PORTLAND, Ore.--(BUSINESS WIRE)--April 21, 2004--FLIR Systems, Inc. (Nasdaq:FLIR) announced today that total revenue for the first quarter ended March 31, 2004 increased 57% to $108.9 million from $69.2 million for the first quarter of 2003. Excluding the effects of the acquisition of Indigo Systems Corporation, which closed January 6, 2004, revenue increased 37%. Earnings from operations increased 58% to $21.9 million from $13.8 million for the first quarter of 2003. Net earnings for the first quarter increased 39% to $12.7 million, or $0.36 per diluted share. This compares to net earnings for the first quarter of 2003 of $9.2 million, or $0.25 per diluted share. All per share amounts have been adjusted to reflect the 2-for-1 stock split that was effective on May 29, 2003.

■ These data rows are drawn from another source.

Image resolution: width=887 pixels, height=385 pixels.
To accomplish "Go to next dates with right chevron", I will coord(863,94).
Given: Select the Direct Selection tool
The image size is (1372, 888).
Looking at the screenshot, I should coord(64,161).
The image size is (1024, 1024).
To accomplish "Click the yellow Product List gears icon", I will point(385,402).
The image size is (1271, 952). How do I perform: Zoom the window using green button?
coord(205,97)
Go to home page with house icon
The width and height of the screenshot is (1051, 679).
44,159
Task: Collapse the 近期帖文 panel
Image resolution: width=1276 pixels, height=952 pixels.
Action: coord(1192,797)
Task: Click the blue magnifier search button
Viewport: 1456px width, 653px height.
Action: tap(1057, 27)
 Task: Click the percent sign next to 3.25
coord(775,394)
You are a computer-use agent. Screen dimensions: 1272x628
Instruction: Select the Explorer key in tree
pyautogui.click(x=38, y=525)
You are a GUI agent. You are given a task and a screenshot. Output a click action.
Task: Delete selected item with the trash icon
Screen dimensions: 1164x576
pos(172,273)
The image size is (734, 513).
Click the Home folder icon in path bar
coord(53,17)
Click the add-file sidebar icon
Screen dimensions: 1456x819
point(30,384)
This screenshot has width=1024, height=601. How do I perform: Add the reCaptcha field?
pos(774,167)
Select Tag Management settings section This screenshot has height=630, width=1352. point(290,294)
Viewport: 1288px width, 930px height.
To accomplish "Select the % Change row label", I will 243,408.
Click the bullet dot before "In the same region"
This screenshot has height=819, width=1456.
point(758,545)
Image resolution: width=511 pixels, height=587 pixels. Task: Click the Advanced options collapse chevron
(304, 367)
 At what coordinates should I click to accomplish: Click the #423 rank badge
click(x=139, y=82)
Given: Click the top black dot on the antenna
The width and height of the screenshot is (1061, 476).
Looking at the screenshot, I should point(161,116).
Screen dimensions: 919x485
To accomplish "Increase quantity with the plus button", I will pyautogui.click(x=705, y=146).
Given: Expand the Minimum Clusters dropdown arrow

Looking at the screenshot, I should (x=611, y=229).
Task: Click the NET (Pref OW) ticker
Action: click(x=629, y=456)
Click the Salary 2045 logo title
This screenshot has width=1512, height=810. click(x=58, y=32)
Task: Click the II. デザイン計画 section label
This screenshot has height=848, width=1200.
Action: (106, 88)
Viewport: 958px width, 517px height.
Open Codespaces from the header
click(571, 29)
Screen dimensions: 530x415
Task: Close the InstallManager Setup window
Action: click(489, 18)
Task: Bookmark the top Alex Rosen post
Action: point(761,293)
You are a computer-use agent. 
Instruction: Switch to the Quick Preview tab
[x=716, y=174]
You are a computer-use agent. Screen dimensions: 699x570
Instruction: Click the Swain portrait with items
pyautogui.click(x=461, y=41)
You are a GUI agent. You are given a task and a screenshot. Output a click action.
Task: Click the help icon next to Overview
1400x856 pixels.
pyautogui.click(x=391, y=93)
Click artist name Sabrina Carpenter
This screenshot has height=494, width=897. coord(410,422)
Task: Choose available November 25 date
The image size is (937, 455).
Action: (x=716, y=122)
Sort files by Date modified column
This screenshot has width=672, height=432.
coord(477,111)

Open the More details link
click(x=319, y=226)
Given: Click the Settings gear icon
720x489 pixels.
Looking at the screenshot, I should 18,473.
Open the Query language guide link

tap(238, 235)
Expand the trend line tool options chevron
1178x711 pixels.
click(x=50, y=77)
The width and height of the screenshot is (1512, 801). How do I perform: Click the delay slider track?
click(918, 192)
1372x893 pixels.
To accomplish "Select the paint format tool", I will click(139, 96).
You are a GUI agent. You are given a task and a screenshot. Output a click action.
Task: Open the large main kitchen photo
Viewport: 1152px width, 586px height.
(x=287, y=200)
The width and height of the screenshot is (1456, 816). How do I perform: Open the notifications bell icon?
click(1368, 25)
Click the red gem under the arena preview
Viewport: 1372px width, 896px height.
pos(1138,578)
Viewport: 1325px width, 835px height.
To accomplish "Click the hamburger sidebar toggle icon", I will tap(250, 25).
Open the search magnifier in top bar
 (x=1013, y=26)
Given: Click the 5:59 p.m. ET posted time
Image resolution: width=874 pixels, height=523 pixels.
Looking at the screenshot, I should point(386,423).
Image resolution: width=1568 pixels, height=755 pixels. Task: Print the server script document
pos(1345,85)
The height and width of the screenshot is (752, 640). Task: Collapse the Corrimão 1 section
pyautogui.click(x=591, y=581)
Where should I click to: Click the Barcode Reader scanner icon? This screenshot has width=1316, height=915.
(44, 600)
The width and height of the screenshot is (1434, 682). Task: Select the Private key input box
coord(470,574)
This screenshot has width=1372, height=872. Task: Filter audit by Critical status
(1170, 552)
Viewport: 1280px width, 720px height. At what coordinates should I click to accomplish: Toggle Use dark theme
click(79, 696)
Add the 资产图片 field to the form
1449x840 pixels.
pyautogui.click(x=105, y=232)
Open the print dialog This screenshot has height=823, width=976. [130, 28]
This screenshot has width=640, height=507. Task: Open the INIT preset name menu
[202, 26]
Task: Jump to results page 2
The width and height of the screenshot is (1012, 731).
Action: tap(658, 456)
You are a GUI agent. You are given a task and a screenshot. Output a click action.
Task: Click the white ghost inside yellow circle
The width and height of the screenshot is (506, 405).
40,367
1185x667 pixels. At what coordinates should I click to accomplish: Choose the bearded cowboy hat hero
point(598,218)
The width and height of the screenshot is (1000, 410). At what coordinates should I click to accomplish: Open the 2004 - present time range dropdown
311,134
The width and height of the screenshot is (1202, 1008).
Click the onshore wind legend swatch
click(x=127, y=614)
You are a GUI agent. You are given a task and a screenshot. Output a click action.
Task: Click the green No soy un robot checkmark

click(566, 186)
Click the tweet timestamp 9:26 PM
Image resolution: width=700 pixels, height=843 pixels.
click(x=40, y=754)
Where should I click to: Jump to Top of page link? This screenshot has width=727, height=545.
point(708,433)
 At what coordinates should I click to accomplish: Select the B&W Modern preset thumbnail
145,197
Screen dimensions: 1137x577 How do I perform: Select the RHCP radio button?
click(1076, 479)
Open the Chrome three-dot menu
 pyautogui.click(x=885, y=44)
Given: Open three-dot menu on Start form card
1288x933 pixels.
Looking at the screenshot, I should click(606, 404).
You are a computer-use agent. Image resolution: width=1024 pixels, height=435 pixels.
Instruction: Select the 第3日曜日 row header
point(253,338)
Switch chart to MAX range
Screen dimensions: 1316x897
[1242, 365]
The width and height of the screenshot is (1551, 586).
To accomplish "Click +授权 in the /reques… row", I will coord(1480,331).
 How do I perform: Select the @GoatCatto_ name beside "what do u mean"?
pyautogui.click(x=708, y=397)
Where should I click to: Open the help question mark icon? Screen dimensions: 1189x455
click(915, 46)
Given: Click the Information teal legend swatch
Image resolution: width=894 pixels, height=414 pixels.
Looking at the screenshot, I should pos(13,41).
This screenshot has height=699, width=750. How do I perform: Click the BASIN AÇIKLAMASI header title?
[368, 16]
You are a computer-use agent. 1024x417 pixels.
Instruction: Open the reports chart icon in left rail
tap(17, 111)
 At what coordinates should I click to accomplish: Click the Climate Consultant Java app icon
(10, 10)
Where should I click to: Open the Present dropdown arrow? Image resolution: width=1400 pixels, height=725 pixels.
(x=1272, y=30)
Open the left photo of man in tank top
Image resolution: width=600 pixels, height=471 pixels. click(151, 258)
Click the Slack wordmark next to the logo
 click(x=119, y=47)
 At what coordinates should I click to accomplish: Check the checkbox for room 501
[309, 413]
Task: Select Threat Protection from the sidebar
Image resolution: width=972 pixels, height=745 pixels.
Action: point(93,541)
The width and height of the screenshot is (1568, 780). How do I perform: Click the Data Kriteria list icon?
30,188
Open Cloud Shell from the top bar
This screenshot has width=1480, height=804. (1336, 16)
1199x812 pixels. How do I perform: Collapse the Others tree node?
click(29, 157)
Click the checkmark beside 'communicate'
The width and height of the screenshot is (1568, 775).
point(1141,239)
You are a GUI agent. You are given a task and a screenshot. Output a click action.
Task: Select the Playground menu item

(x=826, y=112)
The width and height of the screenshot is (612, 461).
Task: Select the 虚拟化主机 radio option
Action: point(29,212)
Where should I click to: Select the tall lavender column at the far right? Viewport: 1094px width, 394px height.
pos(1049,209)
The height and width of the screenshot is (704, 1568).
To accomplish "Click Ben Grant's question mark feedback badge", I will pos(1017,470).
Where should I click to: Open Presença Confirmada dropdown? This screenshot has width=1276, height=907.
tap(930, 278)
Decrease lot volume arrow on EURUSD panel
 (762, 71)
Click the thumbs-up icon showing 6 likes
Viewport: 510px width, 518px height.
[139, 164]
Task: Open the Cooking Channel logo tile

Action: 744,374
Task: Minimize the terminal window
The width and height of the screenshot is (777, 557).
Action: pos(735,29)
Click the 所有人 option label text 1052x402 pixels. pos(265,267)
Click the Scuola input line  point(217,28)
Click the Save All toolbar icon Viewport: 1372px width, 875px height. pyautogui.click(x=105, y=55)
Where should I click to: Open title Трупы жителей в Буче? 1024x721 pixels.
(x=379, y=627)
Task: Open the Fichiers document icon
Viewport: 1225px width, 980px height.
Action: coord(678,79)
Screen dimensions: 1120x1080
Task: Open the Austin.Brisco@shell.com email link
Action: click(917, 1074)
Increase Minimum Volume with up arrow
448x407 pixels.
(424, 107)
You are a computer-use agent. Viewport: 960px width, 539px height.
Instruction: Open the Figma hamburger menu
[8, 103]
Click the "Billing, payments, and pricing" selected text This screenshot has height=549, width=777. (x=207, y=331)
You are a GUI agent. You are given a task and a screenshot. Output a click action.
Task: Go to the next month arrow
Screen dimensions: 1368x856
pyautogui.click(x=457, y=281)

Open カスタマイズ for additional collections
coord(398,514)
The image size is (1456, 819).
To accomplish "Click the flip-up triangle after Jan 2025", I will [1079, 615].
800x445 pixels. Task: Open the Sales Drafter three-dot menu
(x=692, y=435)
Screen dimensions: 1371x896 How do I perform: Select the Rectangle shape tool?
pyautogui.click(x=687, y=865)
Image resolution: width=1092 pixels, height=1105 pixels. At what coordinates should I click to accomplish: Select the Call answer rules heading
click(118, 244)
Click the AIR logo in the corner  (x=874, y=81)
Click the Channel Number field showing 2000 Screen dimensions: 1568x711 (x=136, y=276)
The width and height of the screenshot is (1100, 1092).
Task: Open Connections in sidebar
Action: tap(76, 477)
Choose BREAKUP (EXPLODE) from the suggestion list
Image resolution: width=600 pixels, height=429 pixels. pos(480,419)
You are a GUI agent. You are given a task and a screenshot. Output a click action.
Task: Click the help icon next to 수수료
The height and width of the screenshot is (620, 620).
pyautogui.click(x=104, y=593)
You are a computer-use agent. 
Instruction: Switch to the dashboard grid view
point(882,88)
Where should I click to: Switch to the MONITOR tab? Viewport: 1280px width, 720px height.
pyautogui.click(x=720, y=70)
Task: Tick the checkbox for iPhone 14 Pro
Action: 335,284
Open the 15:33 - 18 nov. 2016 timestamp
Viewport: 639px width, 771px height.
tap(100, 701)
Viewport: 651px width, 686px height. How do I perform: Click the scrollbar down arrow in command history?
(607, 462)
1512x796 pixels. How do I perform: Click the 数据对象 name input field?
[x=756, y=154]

Revenue from the sale of the Company's Thermography products for the first quarter increased 42% over the first quarter last year, primarily due to continued strong demand from traditional markets and growth in new markets such as building inspection and moisture detection. Excluding the impact of the Indigo acquisition, Thermography revenue rose 28%.
Revenue from the sale of the Company's Imaging products increased 66%, reflecting particularly strong deliveries in the airborne and maritime product lines. Excluding the impact of the Indigo acquisition, Imaging revenue rose 42%.
The backlog of orders grew by 23% to approximately $180 million at March 31, 2004, as compared to $146 million at December 31, 2003. Excluding the acquisition of Indigo, backlog increased 10%.
Cash generated from operations totaled $19 million for the first quarter of 2004. At March 31, 2004, the Company had cash and cash equivalents of approximately $56 million.
"Our financial performance in the first quarter was the result of strong growth in virtually all of our product lines and all of our markets. We are pleased with Indigo's performance in the quarter, and with the progress of integrating the two companies. I believe the Company is well positioned to achieve our goals for 2004," said President and CEO Earl R. Lewis. "Based on the quarter's results, and the expectations for the remainder of the year, we are refining our guidance for earnings per share to between $1.55 and $1.60, from a prior range of $1.50 to $1.60."
Company Names Co-Presidents of Imaging Division
FLIR also announced today the appointment of Andrew C. Teich and William A. Sundermeier as Co-Presidents of the Company's Imaging Division. Previously, Earl Lewis, Chairman, President and CEO, had been acting President of this division. Mr. Teich was previously FLIR's Senior Vice President, Sales and Marketing, and Mr. Sundermeier was previously Senior Vice President and General Manager of FLIR's Portland Operations.
"Our Imaging division has performed extremely well over the past three years, and Andy and Bill have been critical to that success. They have proven themselves in their previous roles as highly effective managers and experienced infrared industry executives," commented Earl Lewis. "I am confident they will be successful in leading our Imaging business into the future," he concluded.
The statements in this release by Earl R. Lewis regarding the progress in integrating Indigo Systems Corporation, the expectation of achieving the Company's goals for 2004 and refining the guidance for earnings per share to between $1.55 and $1.60 per share are forward-looking statements. Such statements are based on current expectations, estimates and projections about the Company's business based, in part, on assumptions made by management. These statements are not guarantees of future performance and involve risks and uncertainties that are difficult to predict. Therefore, actual outcomes and results may differ materially from what is expressed or forecasted in such forward-looking statements due to numerous factors, including the following: changes in demand for the Company's products, product mix, the timing of customer orders and deliveries, the impact of competitive products and pricing, the Company's continuing compliance with US export control laws and regulations, constraints on supplies of critical components, excess or shortage of production capacity, actual purchases under agreements, the continuing eligibility of the Company to act as a federal contractor, the amount and availability of appropriated government procurement funds and other risks discussed from time to time in the Company's Securities and Exchange Commission filings and reports. Further, such statements are subject to the risks inherent in acquisitions of technologies and businesses, including the timing and successful completion of technology and product development through volume production, integration issues, unanticipated costs and expenditures, changing relationships with customers, suppliers and strategic partners, potential contractual, intellectual property or employment issues, accounting treatment and charges, and the risks that the acquisition cannot be completed successfully or that anticipated benefits are not realized. In addition, such statements could be affected by general industry and market conditions and growth rates, and general domestic and international economic conditions. Such forward-looking statements speak only as of the date on which they are made and the company does not undertake any obligation to update any forward-looking statement to reflect events or circumstances after the date of this release.